• [Dataset excerpts]:
((

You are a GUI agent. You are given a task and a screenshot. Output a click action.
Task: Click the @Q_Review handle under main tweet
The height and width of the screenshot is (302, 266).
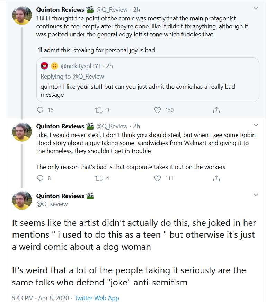point(52,204)
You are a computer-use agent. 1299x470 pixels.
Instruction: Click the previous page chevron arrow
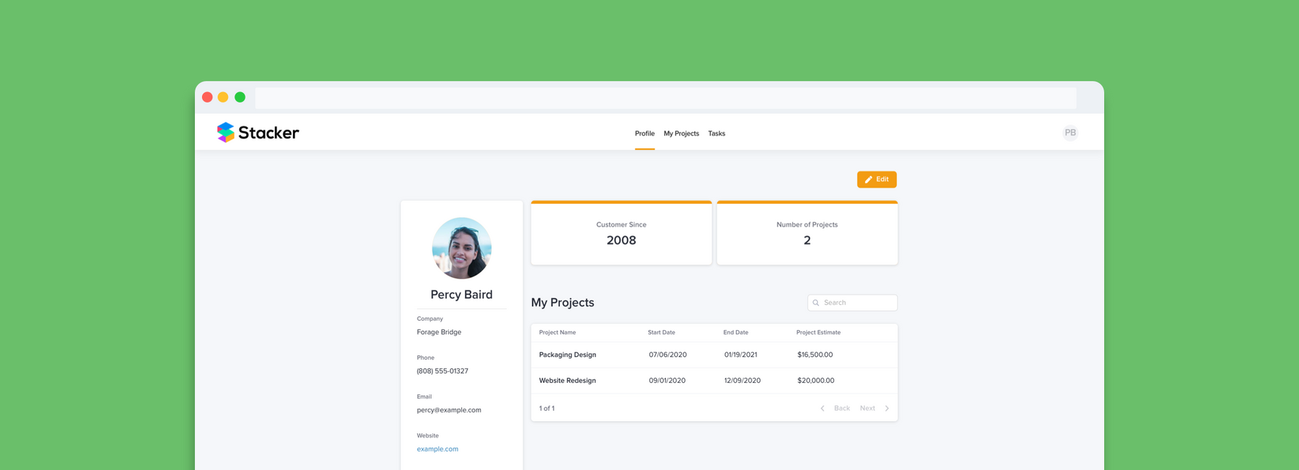point(822,409)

))

Restate each line of the records exactly; pictures do not belong in the copy.

• [Written answer]:
You are a GUI agent. You are given a task and a screenshot. Output a click action.
Task: Click the @Q_Review handle under main tweet
The height and width of the screenshot is (302, 266).
point(52,204)
You are a computer-use agent. 1299x470 pixels.
Instruction: Click the previous page chevron arrow
point(822,409)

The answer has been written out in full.